Dataset entries
=== Begin Enclosure ===

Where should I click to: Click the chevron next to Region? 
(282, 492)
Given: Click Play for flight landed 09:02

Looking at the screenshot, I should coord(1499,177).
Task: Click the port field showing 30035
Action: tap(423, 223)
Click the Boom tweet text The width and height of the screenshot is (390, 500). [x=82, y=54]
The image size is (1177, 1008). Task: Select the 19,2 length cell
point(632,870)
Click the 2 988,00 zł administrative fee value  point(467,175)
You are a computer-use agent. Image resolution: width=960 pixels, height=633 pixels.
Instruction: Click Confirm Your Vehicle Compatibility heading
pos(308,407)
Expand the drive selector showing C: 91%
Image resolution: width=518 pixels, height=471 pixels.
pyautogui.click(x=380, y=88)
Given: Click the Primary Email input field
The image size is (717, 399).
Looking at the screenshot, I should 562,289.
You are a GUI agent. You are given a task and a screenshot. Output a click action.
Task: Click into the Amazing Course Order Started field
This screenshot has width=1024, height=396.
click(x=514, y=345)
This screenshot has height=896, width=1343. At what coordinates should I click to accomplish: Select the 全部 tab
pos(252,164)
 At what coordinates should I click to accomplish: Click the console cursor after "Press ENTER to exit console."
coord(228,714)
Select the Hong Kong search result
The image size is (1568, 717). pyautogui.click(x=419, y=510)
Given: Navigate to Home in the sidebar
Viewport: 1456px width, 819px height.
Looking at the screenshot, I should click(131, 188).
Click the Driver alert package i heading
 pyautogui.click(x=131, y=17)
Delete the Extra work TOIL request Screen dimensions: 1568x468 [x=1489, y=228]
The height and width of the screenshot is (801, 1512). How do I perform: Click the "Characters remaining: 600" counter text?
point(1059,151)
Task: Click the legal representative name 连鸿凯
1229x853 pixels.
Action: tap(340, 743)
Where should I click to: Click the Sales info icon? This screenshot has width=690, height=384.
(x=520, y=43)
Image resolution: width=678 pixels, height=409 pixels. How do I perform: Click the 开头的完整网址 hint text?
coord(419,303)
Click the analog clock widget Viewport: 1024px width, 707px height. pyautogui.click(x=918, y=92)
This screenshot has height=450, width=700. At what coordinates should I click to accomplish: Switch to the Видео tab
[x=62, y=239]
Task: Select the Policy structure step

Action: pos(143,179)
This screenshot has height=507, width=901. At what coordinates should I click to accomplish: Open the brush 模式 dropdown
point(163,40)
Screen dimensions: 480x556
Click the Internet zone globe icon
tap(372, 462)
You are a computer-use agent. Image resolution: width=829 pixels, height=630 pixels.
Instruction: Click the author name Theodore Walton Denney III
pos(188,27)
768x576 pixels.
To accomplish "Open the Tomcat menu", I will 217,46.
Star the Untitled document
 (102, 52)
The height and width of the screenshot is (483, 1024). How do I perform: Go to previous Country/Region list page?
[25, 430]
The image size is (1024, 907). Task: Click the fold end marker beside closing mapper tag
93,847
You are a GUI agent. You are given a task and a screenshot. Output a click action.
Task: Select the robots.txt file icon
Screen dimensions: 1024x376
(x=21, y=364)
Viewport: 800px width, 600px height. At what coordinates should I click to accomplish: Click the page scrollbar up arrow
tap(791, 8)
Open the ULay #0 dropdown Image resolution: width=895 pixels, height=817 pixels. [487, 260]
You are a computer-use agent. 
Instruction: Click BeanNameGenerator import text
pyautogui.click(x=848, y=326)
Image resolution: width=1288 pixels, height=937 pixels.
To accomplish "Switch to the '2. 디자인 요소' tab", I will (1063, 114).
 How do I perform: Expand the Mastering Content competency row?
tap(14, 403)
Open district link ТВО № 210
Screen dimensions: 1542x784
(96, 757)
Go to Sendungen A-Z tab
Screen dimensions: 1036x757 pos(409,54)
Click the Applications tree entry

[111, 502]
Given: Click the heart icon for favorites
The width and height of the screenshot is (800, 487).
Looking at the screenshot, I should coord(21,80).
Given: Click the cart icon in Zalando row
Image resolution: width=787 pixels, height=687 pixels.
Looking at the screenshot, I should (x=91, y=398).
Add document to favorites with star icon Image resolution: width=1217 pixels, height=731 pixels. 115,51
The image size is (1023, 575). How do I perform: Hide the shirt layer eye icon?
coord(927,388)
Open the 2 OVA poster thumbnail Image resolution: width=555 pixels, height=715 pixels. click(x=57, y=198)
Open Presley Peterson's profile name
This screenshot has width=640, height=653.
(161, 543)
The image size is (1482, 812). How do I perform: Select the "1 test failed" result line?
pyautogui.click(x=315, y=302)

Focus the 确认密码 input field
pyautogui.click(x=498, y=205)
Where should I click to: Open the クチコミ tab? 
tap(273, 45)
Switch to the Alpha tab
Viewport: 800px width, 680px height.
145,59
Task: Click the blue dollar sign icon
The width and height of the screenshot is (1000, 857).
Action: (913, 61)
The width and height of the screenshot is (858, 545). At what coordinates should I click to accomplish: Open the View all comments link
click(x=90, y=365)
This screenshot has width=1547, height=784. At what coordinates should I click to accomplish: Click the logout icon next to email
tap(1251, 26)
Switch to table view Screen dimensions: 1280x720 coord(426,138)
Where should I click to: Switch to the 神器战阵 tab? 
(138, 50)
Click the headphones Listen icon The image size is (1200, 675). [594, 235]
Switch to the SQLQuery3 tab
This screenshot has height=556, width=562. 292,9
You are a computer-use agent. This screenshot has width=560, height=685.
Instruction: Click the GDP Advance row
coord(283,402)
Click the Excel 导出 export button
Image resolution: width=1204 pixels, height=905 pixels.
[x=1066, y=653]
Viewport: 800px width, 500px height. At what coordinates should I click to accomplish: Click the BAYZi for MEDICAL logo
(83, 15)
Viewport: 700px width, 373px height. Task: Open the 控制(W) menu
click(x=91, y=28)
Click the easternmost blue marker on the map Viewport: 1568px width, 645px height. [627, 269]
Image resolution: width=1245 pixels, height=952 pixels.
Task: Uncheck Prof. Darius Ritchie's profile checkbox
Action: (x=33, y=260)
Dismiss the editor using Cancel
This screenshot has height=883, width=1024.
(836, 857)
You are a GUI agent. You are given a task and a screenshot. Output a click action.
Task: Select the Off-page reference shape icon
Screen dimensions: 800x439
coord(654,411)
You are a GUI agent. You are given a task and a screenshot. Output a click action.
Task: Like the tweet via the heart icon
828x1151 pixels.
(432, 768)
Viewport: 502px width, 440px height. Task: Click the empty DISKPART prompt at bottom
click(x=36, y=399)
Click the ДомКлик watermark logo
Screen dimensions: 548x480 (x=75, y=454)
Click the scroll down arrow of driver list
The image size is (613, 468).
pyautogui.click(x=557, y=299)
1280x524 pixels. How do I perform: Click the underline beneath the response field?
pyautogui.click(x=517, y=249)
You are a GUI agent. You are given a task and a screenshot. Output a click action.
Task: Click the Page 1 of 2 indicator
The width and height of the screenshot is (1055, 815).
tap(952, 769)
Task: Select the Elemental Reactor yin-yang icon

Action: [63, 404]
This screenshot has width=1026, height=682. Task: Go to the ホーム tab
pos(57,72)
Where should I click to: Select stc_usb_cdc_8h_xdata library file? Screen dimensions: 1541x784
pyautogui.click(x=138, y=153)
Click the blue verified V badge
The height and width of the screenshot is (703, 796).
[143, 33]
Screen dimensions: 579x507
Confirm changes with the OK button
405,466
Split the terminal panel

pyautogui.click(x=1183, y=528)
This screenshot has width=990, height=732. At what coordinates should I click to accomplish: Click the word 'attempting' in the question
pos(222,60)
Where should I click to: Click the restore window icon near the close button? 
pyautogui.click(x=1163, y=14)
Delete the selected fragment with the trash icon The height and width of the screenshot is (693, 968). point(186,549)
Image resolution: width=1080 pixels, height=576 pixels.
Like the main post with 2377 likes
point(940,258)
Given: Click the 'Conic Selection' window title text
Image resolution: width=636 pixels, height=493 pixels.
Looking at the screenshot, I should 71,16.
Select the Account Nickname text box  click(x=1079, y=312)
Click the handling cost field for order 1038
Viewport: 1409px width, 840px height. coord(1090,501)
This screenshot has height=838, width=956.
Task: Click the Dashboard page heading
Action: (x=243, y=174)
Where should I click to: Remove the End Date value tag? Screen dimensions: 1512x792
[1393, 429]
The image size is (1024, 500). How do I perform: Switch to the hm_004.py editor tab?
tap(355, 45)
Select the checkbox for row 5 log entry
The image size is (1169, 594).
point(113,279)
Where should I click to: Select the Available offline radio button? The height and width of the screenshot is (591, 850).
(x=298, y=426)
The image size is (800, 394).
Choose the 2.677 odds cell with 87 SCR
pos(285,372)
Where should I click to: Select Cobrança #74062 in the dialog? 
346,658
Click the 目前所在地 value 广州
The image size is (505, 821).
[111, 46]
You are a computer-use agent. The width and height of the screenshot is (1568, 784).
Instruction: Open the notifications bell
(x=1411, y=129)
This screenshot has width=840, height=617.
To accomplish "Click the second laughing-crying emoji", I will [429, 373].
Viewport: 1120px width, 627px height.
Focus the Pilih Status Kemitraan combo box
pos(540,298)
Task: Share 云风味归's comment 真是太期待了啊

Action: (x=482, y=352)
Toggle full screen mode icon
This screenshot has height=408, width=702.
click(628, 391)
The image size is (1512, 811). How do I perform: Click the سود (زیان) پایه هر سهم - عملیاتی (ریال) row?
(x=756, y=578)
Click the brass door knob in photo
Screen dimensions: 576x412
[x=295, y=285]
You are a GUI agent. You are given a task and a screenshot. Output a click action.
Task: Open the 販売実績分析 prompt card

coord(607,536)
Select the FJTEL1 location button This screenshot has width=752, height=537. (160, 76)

=== End Enclosure ===

> [Activity] Lines in the data that hold "will" must be located and copied.

> [Task answer]
To accomplish "Open the Tomcat menu", I will 217,46.
To accomplish "Switch to the '2. 디자인 요소' tab", I will (1063, 114).
To accomplish "Click the second laughing-crying emoji", I will [429, 373].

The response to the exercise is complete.